Hey! I am really grateful for your patience in answering my questions. I am really new to this field and would really want to successfuly make my current project work. Anyway, I tried squeezing dimension 1 but I got this error. DO you know what this means? some forums said I should convert my target data type but I am not confident doing it.


RuntimeError: expected scalar type Long but found Float

caonv · January 6, 2021, 7:41am

Yes, the target for CrossEntropy must be in Long while the input must be in Float

MA_CASANDRA_QUILANG · January 6, 2021, 7:45am

Thank you so much for your help! I would try to edit my code. Hopefully it will work this time.

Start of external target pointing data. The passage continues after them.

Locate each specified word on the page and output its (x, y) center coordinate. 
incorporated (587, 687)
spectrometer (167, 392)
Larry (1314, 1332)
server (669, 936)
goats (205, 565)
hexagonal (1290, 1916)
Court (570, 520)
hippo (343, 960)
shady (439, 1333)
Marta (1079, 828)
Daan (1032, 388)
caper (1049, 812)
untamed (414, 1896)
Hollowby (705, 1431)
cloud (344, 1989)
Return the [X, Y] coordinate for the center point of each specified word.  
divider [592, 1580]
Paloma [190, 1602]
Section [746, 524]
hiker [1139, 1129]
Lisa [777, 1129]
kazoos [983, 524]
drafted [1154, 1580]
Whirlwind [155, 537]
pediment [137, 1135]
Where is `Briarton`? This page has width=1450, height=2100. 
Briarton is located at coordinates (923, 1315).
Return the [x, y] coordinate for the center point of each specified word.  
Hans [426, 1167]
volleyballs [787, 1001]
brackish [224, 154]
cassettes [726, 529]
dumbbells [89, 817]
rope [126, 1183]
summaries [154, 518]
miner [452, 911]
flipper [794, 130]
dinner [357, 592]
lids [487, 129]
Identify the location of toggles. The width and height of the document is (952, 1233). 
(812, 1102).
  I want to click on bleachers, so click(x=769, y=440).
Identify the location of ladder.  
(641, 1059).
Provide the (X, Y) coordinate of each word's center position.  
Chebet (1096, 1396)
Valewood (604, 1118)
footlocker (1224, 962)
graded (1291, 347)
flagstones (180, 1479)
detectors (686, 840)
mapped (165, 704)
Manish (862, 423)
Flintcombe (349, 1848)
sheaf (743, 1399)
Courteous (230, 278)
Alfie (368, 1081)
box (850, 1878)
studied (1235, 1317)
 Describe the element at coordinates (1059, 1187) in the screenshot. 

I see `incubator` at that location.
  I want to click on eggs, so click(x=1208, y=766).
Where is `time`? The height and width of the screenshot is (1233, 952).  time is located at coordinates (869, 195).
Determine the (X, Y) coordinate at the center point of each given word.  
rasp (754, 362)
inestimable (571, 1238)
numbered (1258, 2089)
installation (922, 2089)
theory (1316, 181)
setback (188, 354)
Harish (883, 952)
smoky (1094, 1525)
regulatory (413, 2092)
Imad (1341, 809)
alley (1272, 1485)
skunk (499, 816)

MA_CASANDRA_QUILANG · January 6, 2021, 10:10am

HI! I am back again and I tried converting my input and target data types to Long and Float respectively. But I got an error again:

IndexError                                Traceback (most recent call last)
<ipython-input-15-0148a2dd2dca> in <module>()
     21   return batch_img_all, batch_mask_all, outputs
     22 
---> 23 IMG, MSK, OUTPUT = train(model)

4 frames
/usr/local/lib/python3.6/dist-packages/torch/nn/functional.py in nll_loss(input, target, weight, size_average, ignore_index, reduce, reduction)
   2264         ret = torch._C._nn.nll_loss(input, target, weight, _Reduction.get_enum(reduction), ignore_index)
   2265     elif dim == 4:
-> 2266         ret = torch._C._nn.nll_loss2d(input, target, weight, _Reduction.get_enum(reduction), ignore_index)
   2267     else:
   2268         # dim == 3 or dim > 4

IndexError: Target 60 is out of bounds.

I suspect the value 60 has something to do with my class indices since I have 60 classes. But I cannot comprehend why it has this error when I already declared my number of classes. Can you help me again? Thank you so much.

caonv · January 6, 2021, 10:29am

Due to the fact that if you have N foreground classes (1, 2, 3, …, N), your model must produce a segmentation map of N+1 channels in which the first channel is for background class (0).

MA_CASANDRA_QUILANG · January 6, 2021, 11:06am

The solution I did was declare a total of 61 classes. Does my solution makes sense? And by the way I tried training just 1 epoch just to see if my solution will make my code work and it gave me this result:

100%|██████████| 150/150 [16:06<00:00,  6.45s/it]Epoch: 0. Loss: 4.002954483032227

is it logical to have this kind of value for loss? what should be the loss value range?